Water proton magnetic resonance studies of normal and sickle erythrocytes Temperature and volume dependence

Abstract

The temperature and cell volume dependence of the NMR water proton linewidth, spin-lattice, and spin-spin relaxation times have been studied for normal and sickle erythrocytes as well as hemoglobin A and hemoglobin S solutions. Upon deoxygenation, the spin-spin relaxation time ( T 2) decreases by a factor of 2 for sickle cells and hemoglobin S solutions but remains relatively constant for normal cells and hemoglobin A solutions. The spin-lattice relaxation time ( T 1) shows no significant change upon dexygenation for normal or sickle packed red cells. Studies of the change in the NMR linewidth, T 1 and T 2 as the cell hydration is changed indicate that these parameters only slightly by a 10–20% cell dehydration. This result suggests that the reported 10% cell dehydration observed with sickling is not important in the altered NMR properties.

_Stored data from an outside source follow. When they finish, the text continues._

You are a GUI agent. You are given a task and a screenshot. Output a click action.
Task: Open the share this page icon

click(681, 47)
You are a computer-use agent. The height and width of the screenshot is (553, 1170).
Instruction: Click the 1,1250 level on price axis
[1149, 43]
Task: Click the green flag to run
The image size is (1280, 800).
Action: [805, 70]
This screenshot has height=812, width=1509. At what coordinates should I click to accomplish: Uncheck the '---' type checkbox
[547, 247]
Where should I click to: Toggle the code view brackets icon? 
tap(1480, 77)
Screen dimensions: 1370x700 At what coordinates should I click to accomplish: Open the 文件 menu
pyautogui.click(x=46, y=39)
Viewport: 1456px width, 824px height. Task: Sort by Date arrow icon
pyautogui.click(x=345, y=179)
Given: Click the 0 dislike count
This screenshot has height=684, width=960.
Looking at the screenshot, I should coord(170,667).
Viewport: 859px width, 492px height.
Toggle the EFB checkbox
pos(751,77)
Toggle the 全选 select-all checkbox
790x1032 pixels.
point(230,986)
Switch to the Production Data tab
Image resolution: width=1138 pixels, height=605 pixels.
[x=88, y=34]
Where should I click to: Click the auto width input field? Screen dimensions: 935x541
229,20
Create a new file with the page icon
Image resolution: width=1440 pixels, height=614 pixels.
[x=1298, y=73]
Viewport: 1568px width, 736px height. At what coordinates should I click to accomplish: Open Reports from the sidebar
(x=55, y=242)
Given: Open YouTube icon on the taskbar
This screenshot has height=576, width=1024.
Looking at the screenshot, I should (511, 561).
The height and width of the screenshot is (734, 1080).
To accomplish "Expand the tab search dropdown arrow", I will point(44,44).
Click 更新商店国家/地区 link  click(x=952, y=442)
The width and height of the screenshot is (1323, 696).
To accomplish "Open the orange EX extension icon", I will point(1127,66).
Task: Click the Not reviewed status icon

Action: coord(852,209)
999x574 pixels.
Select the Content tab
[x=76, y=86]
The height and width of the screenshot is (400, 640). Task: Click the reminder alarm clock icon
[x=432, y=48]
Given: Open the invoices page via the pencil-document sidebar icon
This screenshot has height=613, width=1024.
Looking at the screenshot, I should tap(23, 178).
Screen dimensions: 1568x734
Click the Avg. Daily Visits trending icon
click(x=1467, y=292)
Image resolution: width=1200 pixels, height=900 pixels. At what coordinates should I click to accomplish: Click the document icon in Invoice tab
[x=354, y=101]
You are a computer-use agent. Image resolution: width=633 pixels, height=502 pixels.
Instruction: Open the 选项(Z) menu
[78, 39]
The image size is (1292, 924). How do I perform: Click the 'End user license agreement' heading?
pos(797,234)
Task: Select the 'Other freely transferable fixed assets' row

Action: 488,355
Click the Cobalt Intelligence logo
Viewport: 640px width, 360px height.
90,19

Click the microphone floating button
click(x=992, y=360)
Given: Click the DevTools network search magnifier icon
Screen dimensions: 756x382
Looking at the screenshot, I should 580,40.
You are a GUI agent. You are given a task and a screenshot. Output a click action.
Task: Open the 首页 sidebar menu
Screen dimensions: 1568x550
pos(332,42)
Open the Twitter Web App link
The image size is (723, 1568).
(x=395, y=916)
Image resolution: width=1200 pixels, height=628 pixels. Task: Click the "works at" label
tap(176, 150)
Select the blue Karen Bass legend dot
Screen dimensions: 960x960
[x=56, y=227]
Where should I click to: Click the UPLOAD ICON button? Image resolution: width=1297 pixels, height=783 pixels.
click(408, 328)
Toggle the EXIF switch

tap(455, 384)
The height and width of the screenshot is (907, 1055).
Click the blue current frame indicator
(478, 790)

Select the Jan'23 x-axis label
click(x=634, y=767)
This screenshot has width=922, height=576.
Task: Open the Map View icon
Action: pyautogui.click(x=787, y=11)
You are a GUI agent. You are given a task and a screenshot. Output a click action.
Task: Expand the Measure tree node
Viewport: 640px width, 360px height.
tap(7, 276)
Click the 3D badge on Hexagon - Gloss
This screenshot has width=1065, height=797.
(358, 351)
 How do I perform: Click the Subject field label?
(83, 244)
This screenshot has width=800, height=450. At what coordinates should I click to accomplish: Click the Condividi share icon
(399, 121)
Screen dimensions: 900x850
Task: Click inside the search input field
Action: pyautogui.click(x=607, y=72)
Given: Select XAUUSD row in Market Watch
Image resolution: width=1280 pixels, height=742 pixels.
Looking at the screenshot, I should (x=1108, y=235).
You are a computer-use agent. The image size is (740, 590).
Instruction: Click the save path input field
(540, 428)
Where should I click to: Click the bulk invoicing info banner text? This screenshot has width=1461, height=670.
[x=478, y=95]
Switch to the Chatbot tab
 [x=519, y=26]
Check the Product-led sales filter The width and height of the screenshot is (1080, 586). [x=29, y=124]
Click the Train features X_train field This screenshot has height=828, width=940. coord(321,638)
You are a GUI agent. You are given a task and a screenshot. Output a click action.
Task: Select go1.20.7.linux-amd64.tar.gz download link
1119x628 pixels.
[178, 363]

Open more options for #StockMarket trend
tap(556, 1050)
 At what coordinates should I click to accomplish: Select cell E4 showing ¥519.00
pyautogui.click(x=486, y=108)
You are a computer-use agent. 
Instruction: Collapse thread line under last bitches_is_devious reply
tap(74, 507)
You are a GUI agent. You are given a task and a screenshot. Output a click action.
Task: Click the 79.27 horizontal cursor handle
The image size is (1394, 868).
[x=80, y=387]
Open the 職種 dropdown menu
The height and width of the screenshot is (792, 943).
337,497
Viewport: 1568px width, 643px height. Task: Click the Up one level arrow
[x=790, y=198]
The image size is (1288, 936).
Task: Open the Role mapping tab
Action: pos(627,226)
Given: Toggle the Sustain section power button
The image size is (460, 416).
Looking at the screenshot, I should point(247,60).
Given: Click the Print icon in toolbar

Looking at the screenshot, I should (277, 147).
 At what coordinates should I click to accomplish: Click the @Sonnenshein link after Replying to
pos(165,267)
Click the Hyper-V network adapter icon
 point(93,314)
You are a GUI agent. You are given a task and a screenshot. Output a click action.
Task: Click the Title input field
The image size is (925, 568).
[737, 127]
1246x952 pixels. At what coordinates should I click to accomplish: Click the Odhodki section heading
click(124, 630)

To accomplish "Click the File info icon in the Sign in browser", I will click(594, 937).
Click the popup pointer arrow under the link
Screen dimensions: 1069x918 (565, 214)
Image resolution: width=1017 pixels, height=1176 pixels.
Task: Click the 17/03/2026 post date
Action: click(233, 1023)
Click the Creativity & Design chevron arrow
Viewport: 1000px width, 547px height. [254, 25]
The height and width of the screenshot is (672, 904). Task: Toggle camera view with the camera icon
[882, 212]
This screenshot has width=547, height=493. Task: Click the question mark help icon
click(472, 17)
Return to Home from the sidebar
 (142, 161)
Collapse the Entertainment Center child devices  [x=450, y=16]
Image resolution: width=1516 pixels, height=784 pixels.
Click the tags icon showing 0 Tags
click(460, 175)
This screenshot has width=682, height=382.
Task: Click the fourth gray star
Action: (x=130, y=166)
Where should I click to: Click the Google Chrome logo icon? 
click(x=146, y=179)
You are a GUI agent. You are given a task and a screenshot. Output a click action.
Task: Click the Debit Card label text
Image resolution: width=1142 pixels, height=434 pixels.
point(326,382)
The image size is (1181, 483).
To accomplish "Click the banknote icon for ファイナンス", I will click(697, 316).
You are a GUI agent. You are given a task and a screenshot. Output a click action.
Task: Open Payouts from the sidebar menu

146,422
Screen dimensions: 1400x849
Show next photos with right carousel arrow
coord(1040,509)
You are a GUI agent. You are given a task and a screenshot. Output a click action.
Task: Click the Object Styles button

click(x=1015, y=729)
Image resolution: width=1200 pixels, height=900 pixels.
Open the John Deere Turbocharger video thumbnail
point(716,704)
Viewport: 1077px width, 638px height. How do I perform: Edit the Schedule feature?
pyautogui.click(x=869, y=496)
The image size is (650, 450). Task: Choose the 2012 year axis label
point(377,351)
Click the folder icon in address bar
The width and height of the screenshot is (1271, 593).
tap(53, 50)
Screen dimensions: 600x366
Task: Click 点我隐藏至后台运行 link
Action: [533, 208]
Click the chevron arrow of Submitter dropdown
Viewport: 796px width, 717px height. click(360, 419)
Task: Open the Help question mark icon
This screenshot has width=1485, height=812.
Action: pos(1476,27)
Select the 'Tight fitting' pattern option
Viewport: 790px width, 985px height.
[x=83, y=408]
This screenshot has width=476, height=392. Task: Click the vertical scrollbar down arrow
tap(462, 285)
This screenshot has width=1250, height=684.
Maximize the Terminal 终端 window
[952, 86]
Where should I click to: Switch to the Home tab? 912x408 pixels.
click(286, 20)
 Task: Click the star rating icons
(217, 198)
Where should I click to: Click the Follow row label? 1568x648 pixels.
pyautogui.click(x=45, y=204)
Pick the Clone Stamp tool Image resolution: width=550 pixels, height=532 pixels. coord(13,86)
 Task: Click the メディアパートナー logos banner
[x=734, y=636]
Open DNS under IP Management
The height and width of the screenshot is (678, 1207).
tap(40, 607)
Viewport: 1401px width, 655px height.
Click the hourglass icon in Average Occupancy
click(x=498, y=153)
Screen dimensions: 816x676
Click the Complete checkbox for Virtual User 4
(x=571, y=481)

Low temperature studies of the linewidth and T 1 for oxy and deoxy hemoglobin A and hemoglobin S solutions suggest that the “bound” water possesses similar properties for all four species. The low temperature linewidth ranges from about 250 Hz at −15°C to 500 Hz at −36°C and analysis of the NMR curves yield hydration values near 0.4 g water/g hemoglobin for all four species. The low temperature T 1 data go through a minimum at −35°C for measurements at 44.4 MHz and −50°C for measurements at 17.1 MHz and are similar for oxy and deoxy hemoglobin A and hemoglobin S. These similarities in the low temperature NMR data for oxy and deoxy hemoglobin A and hemoglobin S suggest a hydrophobically driven sickling mechanism. The room temperature and low temperature relaxation time data for normal and sickle cells are interpreted in terms of a three-state model for intracellular water. In the context of this model the relaxation time data imply that type III, or irratationally bound water, is altered during the sickling process.